Complex Ontology Matching with Large Language Model Embeddings
This work addresses a specific challenge in knowledge graph matching for domains requiring expressive correspondences, representing an incremental improvement over existing embedding-based methods.
The paper tackled the problem of generating expressive correspondences in ontology and knowledge graph matching by integrating large language models (LLMs) into an approach based on alignment need and ABox-based relation discovery, resulting in a 45% increase in F-measure compared to baseline methods.

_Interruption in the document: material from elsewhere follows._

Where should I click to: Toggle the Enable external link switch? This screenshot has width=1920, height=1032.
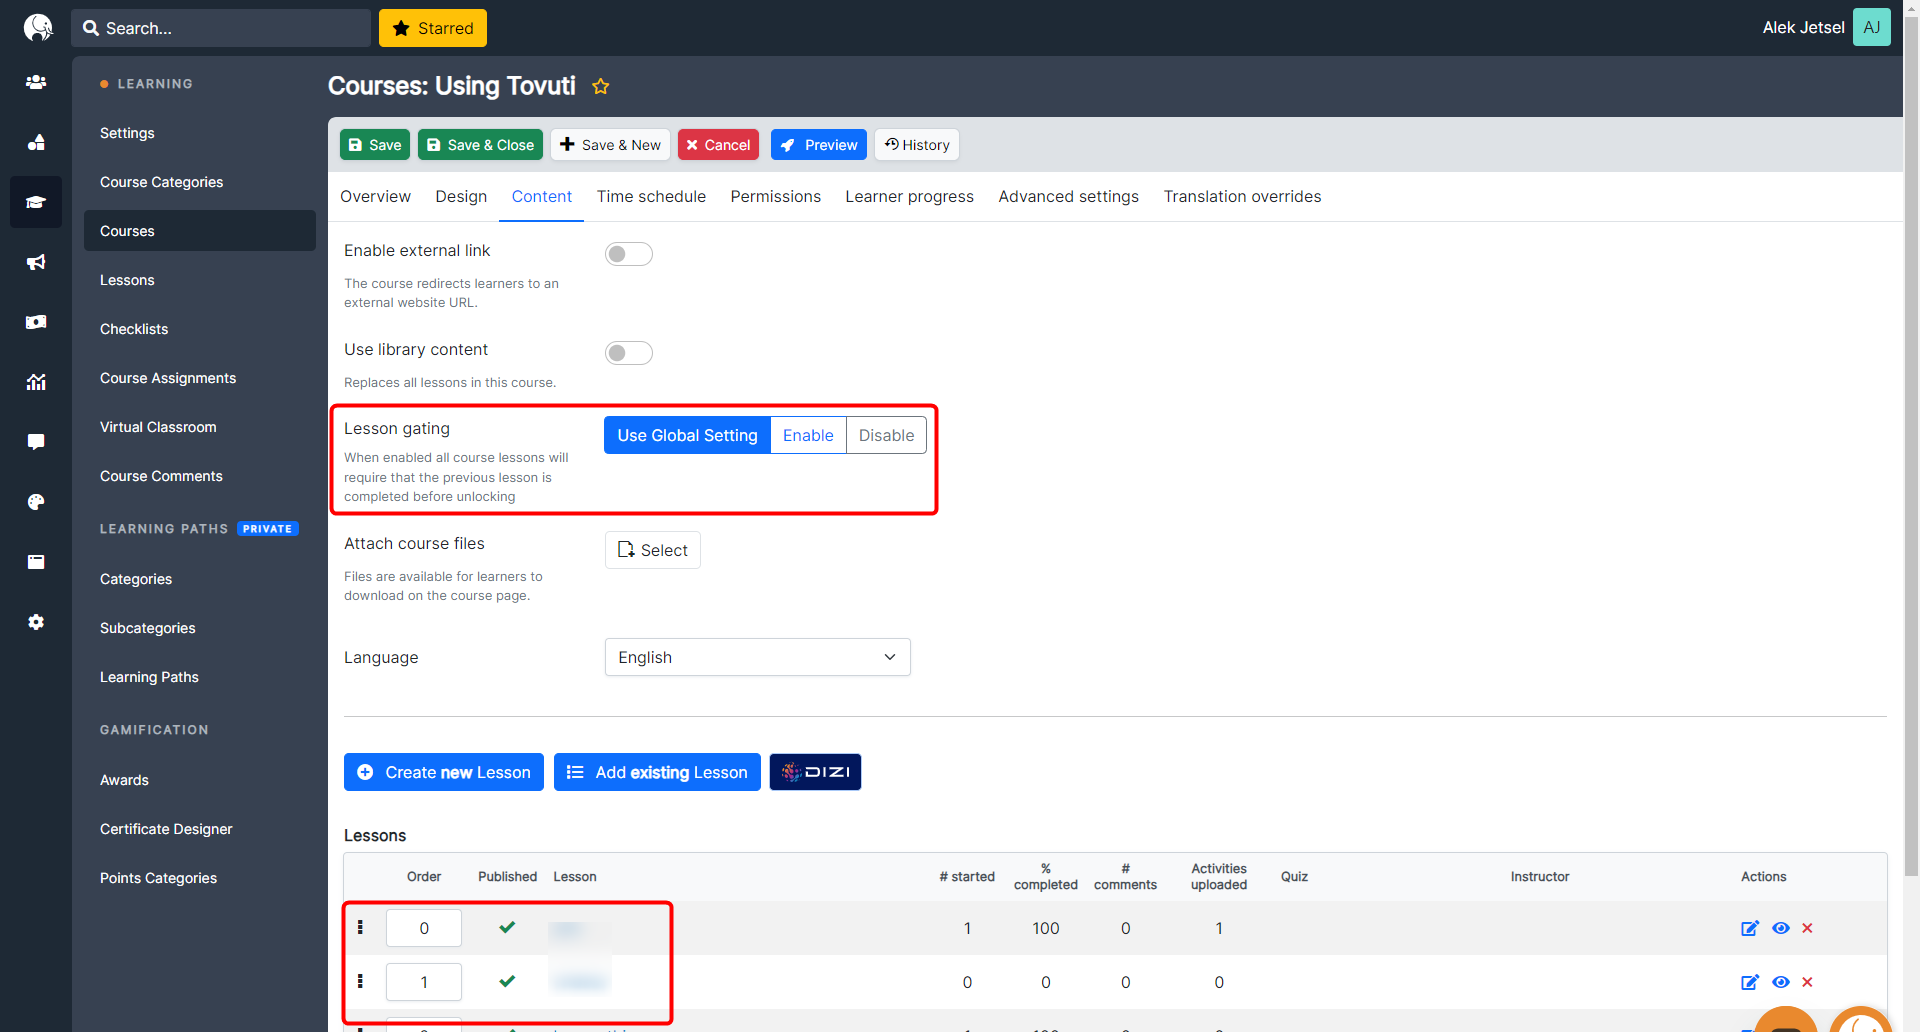coord(628,254)
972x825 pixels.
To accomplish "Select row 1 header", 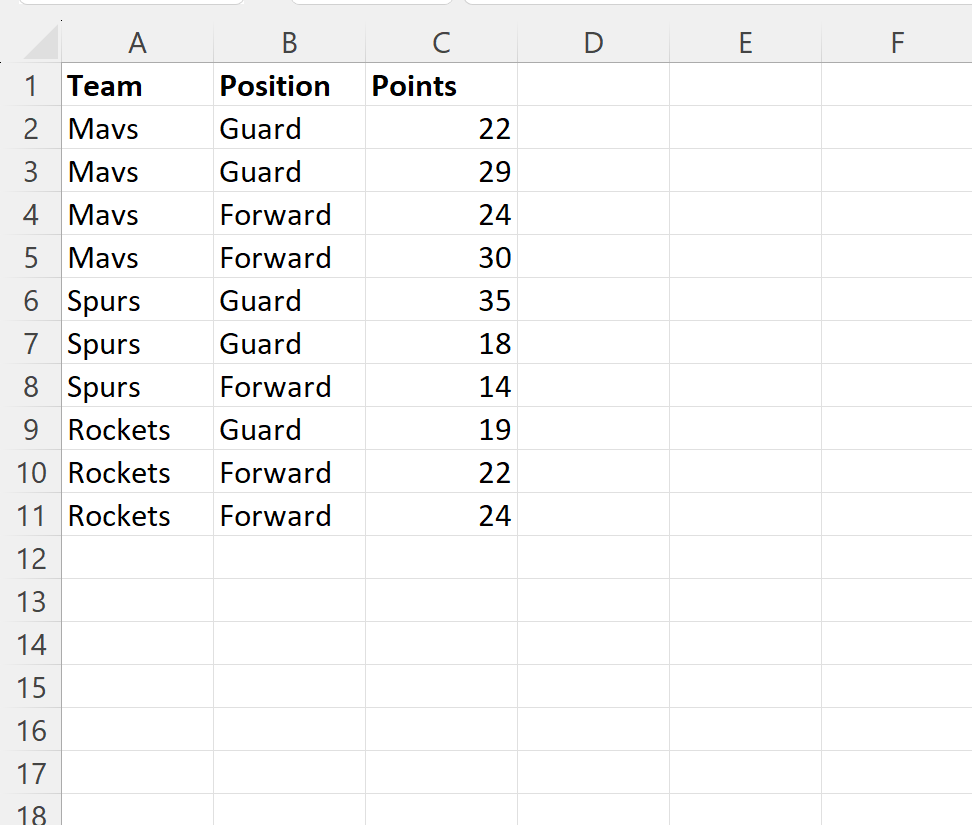I will [31, 86].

Ontology, and more broadly, Knowledge Graph Matching is a challenging task in which expressiveness has not been fully addressed. Despite the increasing use of embeddings and language models for this task, approaches for generating expressive correspondences still do not take full advantage of these models, in particular, large language models (LLMs). This paper proposes to integrate LLMs into an approach for generating expressive correspondences based on alignment need and ABox-based relation discovery. The generation of correspondences is performed by matching similar surroundings of instance sub-graphs. The integration of LLMs results in different architectural modifications, including label similarity, sub-graph matching, and entity matching. The performance word embeddings, sentence embeddings, and LLM-based embeddings, was compared. The results demonstrate that integrating LLMs surpasses all other models, enhancing the baseline version of the approach with a 45\% increase in F-measure.